German Development Cooperation with Namibia
Bilateral development cooperation is an integral part of the special relationship between Namibia and Germany.
A world in which everyone can live a self-determined life in freedom, a world without poverty, violent conflicts and environmental degradation – international development policy has set itself the goal of coming closer to this ideal.

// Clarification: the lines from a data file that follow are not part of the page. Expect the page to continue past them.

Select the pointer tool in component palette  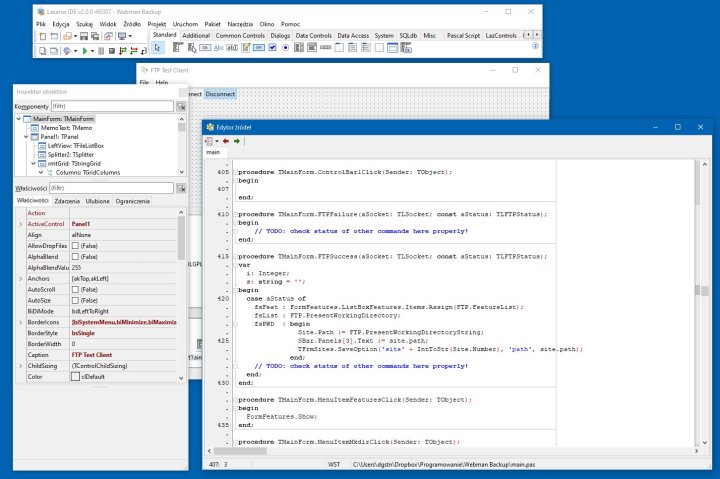click(x=158, y=48)
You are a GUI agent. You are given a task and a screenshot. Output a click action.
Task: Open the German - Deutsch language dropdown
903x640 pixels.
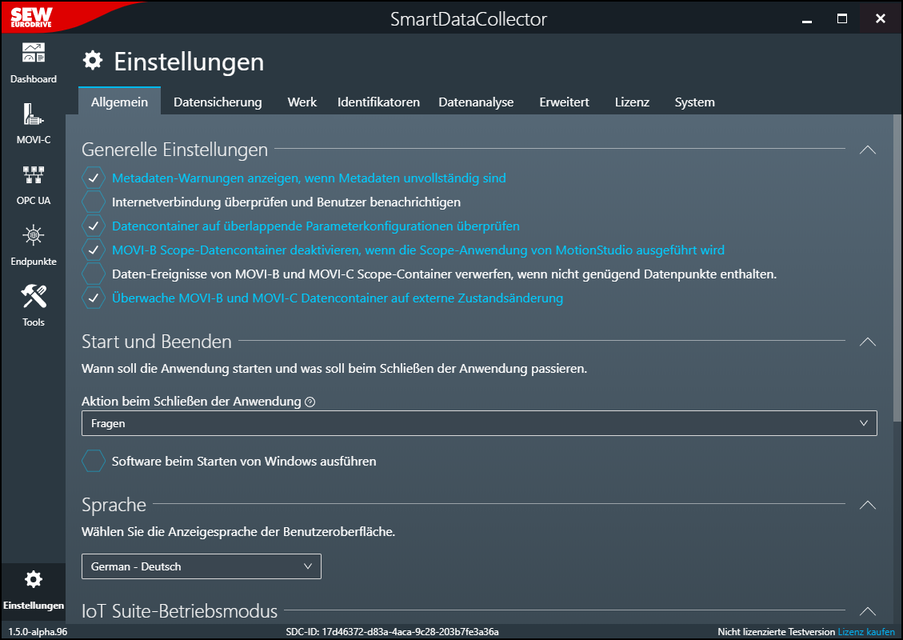point(201,566)
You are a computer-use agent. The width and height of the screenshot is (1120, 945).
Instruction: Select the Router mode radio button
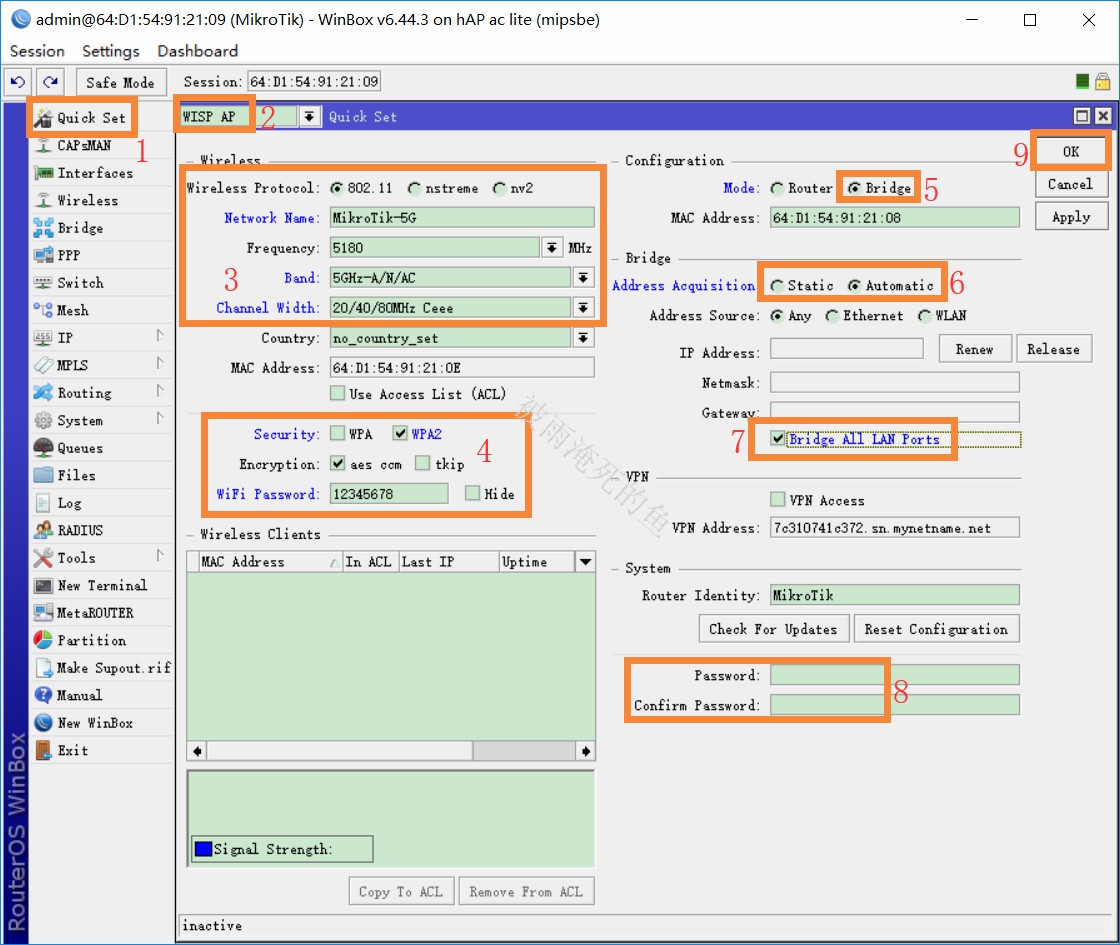777,188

Bilateral Development Cooperation
Bilateral development cooperation is an integral part of the special relationship between Namibia and Germany: Since 1990, about 1.6 billion euros of public funds have been made available for this purpose. Namibia thus has the highest per capita input by the German government in Africa. The current portfolio of the Financial Cooperation (grants and loans), which is implemented by KfW, comprises 40 projects/programmes and has a volume of 582 million Euro (11.4 billion N$), while a pipeline of 12 new measures with 301 million Euro (5.9 billion N$) is under preparation. The Technical Cooperation, which is implemented via GIZ, comprises 13 projects/programmes with a volume of 82.1 million Euro (1.7 billion N$) and pipeline of 4 new measures with 22.5 million Euro (462 million N$) is under preparation.
During the government negotiations in June 2023, the Federal Ministry for Economic Cooperation and Development (BMZ) made a commitment of 51.5 million Euro for bilateral development cooperation. This comprised 22 million Euro in Financial Cooperation funding and 29.5 million Euro in Technical Cooperation funding.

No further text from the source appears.